══ Excerpt provided
Flavors: Sweet, Wood
Today, I picked up from my local delivery office my first order from What-Cha, because when my long-suffering postman tried to deliver the box on the 30th December, I was nominally on holiday, standing on a beach on the island of Anglesey, buffeted by storm ‘Frank’, looking soulfully out to sea and wondering if I could swim back to civilisation if I really put my back into it.
Along with my order, which was packaged in a box upon which What-Cha had affixed a stamp issued on June 16th 1971 depicting ‘Ulster 1971 paintings’ (specifically, on my box, ‘A Mountain Road’ by Terence Philip Flanagan) and a couple of Wallace and Gromit stamps, there was a handwritten note in the box from Alistair, and a couple of extra samples that he thought I might like to try.
I have never met Alistair, nor did I even know his name until the handwritten note arrived, but from this point forth he shall show up in my imagination as a Sherlock Holmesian figure who turned for comfort to exotic teas in times of great stress and deduction, instead of the heady soup of the opium poppy.
I was in need of black tea, and I wanted it brisk and malty. I regretted, briefly, my decision to end my electronic shopping trip at four countries, and wished I’d added a little Assam to my order. But I wiped away a solitary tear and pulled myself together, and brewed up a nice strong pot of Burma Shan CTC Black Tea, because as good fortune would have it, What-Cha’s very own description of this is ‘Brisk and Malty’.
CTC black tea leaves are by no means a match made in heaven for a Yixing teapot; not even one that is reserved exclusively for black teas. These CTC leaves are as tiny as grains of sand, and with the addition of very hot water they conspired to construct a small but sturdy wall against the inside of the spout, so that my precious tea trickled out rather than poured.
But again I swatted impatiently at the tears that sprang unbidden to my eyes, and pulled myself together.
════
Carry the tea review forward from its last sentence. The data that comes next has nothing to do with this.
══ Collected material
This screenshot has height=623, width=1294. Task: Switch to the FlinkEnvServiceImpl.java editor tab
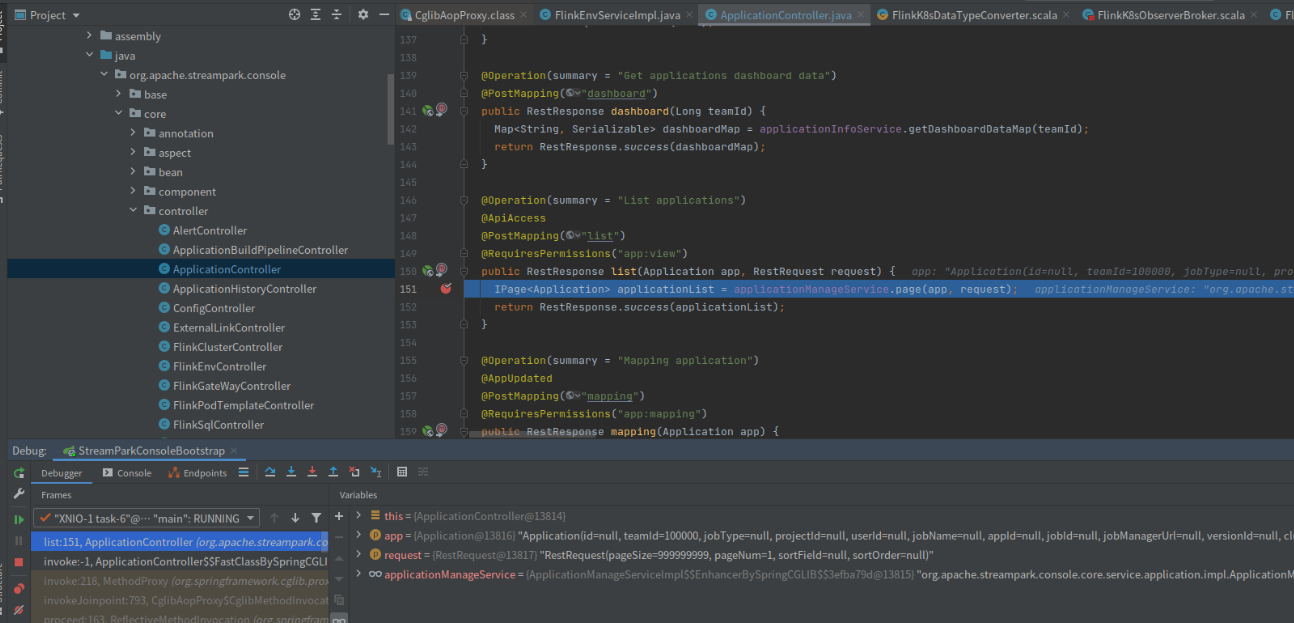(616, 15)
════
**Result**
This tea is outstanding. The leaves, dry or wet, have a scent that’s a little bit reminiscent of puerh – I think it’s the scent of pure tea that in puerh becomes concentrated, but I catch it unexpectedly in every tea at odd moments – and beneath that, a malty, coppery, sharp black tea-scent. The liquid is a dark and welcoming red-black, and the taste is intense, and nothing short of divine – the fine promised briskness is arresting, but the tea is also strangely honey-smooth and without the mouth-puckering drying quality that often accompanies this level of briskness.
It’s also a surprisingly long-lasting tea – I was sure that with leaves cut so small, and with the liquor being so very strong and delicious from the very first steep, this tea would be good for only one or two steeps – but I’m already on my fifth steep, and a couple of the notes have become particularly strong in this cup – a gorgeous woody undertone, and sweet woodsmoke. It’s a warm and complex tea that’s evolving beautifully with each infusion.
Heart-wrenchingly, I think this tea is sold now by What-Cha only as part of the Burma Discovery collection, and I am unable to purchase a stash of it from them.
I swipe at a tear or two, pull myself together, and trek onwards to What-Cha’s Malawi.
Flavors: Malt, Smoke, Tea, Wood
About 6-7g in 140ml Yixing pot, 95-100C water, starting with short 5s steeps and adding a few seconds with each re-steep.
After a couple of rinses and a couple of mild-tasting short steeps, this opened up and became mellow, sweet and rich with a pleasant ‘library’ kind of scent and taste like leather and old books – though idealised rather than musty. By about the fourth or fifth steep, the tea had a thick and glossy mouthfeel, and after a couple more steeps the taste and aroma of the liquor had changed to a mild high sweetness with a depth like dark, heavily-scented summer flowers and wood smoke – still with the glossy mouthfeel that I’m guessing is the ‘hui run’ from YS’s description.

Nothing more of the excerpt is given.